Unass and ass up

We like ass at Strong Language, and it’s an impressively productive piece of vocabulary. Recently I came across a whole new use of it – new to me, that is – in Jay Dobyns’s undercover-biker memoir No Angel. That use is unass, and it turns out to have more than one meaning.

Here it is in Dobyns’s book:

1. About a hundred miles in, we pulled off at Cordes Junction to gas up. We stopped at a Mobil and unassed. My legs and shoulders were killing me.

2. Meeting the Angels in a tent outside during the day wasn’t the same as riding our bikes into their driveway at 153 South LeBaron, kicking down, unassing, and walking right into their cinderblock stronghold.

3. We roared into the strip around six, and made our way to the Hard Rock. We pulled in looking like a pack of drowned rats. The valets tried not to stare at us as they attended to the normal procession of cars containing tourists and minor television stars. Two security guards approached as we unassed.

The context makes unass’s sense apparent: ‘dismount (a bike)’. The book also features what appears to be the word’s antonym: the phrase ass up. It’s an inevitable sequence: one asses up, then unasses.

4. We went outside, assed up, and started our engines.

5. I told everyone we wouldn’t stay longer than an hour or two. In and out, meet and greet, get the lay of the land, that kind of thing. As we assed-up I looked at my guys.

(Not to be assy about it, but as a copy-editor I’d have omitted that hyphen. While I’m in parentheses, I want to quote an unrelated bit of choice language in No Angel, where Dobyns describes Sonny Barger as ‘one of the hardest, no-shit-taking-est Angels to ever walk the earth’. No-shit-taking-est! That is some superlative-ass compound morphology.)

So what do slang experts have on unass and ass up? Green’s Dictionary of Slang (GDoS) by Jonathon Green, who has written for Strong Language, has an entry for unass that offers two senses: ‘hand over, give up’, since 1969:

‘Unass mah money, lady.’ (Iceberg Slim, Mama Black Widow)

And ‘leave, abandon’ (1989), which is close to the ‘dismount’ sense and may have led to it by extension, if my hunch is correct:

Then we jumped aboard and unassed the place. (David H. Hackworth and Julie Sherman, About Face)

Green tells me that unass ‘seems to be a Vietnam coinage’ and is listed in Gregory Clark’s Words of the Vietnam War. There may be earlier military examples, he adds, that are unrecorded to date: ‘Korea, largely unwritten up in comparison, gifted much to Vietnam’.

The word may be of Black English provenance.
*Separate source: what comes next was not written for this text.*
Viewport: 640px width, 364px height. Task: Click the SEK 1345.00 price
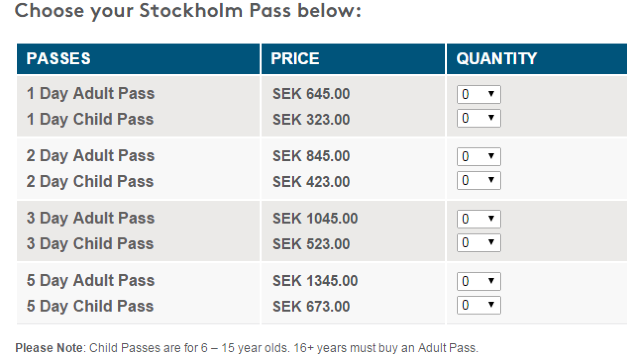coord(315,281)
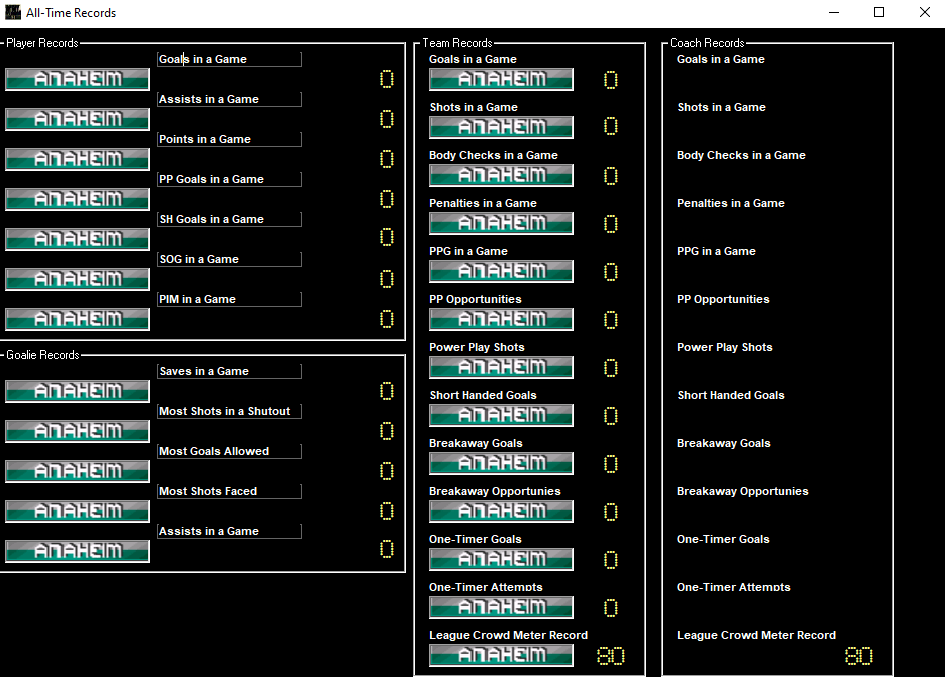Image resolution: width=945 pixels, height=677 pixels.
Task: Click the Anaheim logo under team League Crowd Meter Record
Action: coord(501,655)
An early citation for unass, sent to me by Green, appears in a Black lexicon of 1967 by Robert H. deCoy, quoted in Edith Folb’s Comparative Study of Urban Black Argot (PDF):

UNASS (v.) To surrender or give up something; to remove one’s presence from a scene or place.
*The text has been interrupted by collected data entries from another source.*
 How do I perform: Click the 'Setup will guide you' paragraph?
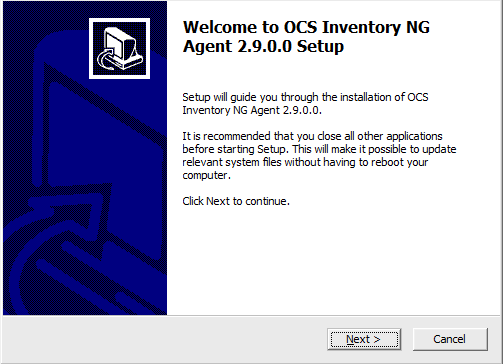(x=305, y=104)
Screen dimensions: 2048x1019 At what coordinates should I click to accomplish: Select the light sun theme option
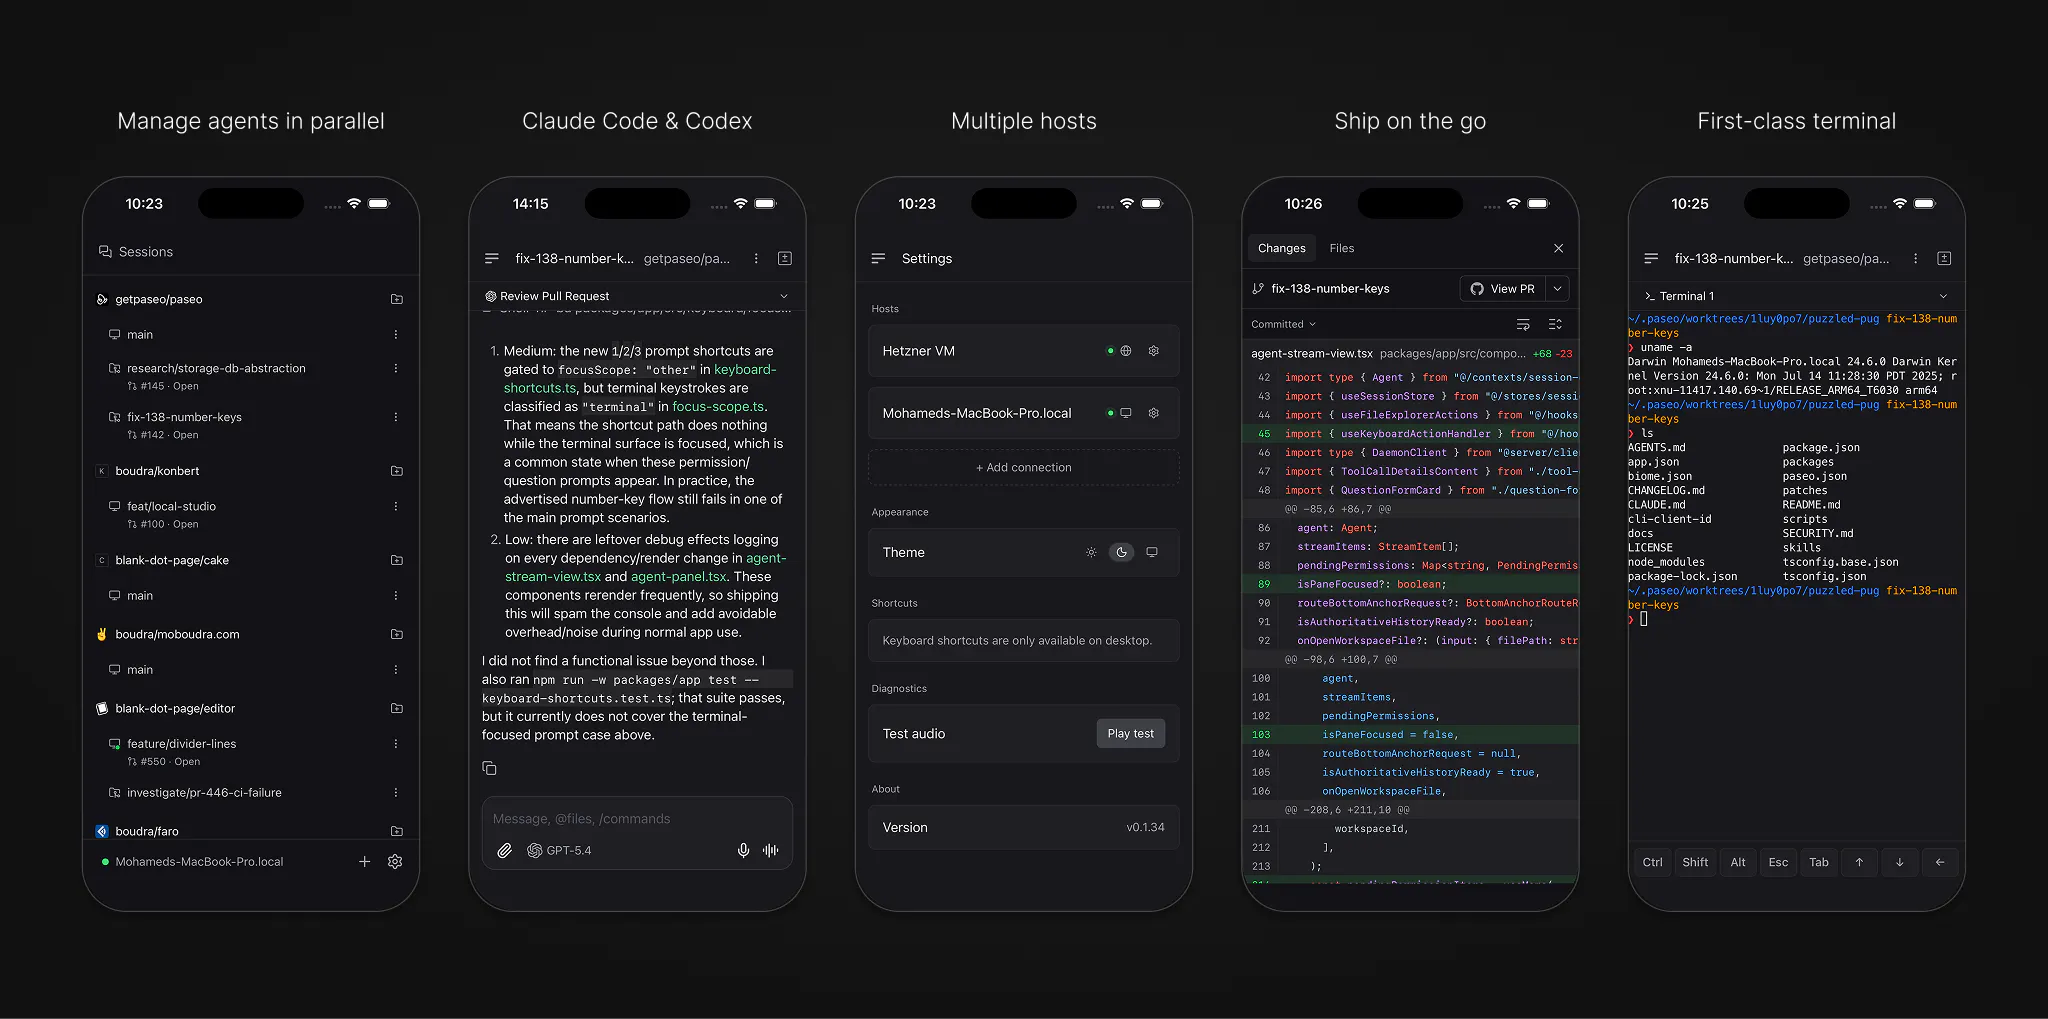pyautogui.click(x=1091, y=552)
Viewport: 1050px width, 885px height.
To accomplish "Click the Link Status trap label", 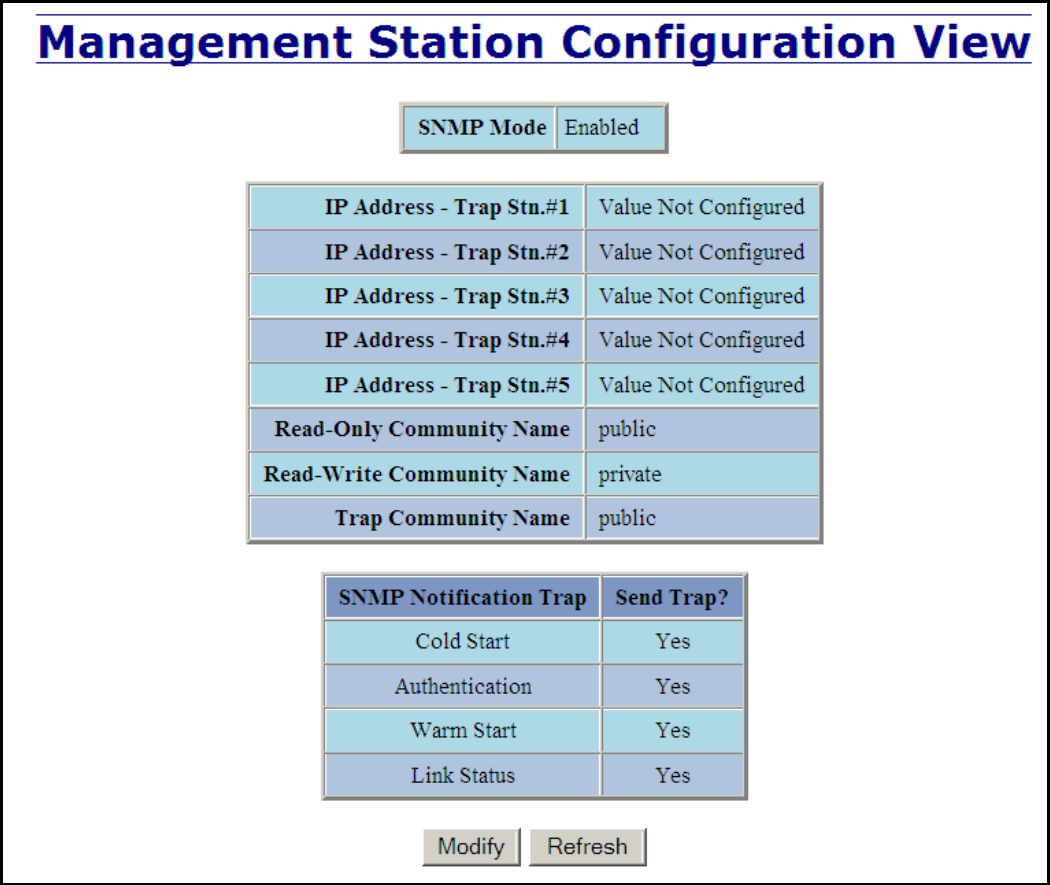I will tap(463, 775).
GDoS also has two senses for ass up: ‘take drugs’, in US Black slang, and as part of the phrase ass up to, meaning ‘toady to, curry favour’, dating to at least 1970 per the Dictionary of American Regional English.

Then I found a definition of unass that includes the narrow sense in which Dobyns uses it, at A Way With Words, courtesy of co-host Grant Barrett’s Double-Tongued Dictionary:

unass v. to dismount or disembark (a vehicle); to get off of (something); to unseat (someone); to leave (somewhere). Editorial Note: This term dates back to at least the 1960s and the Vietnam War. It is especially associated with the military, from where it has spread to politics and aeronautics.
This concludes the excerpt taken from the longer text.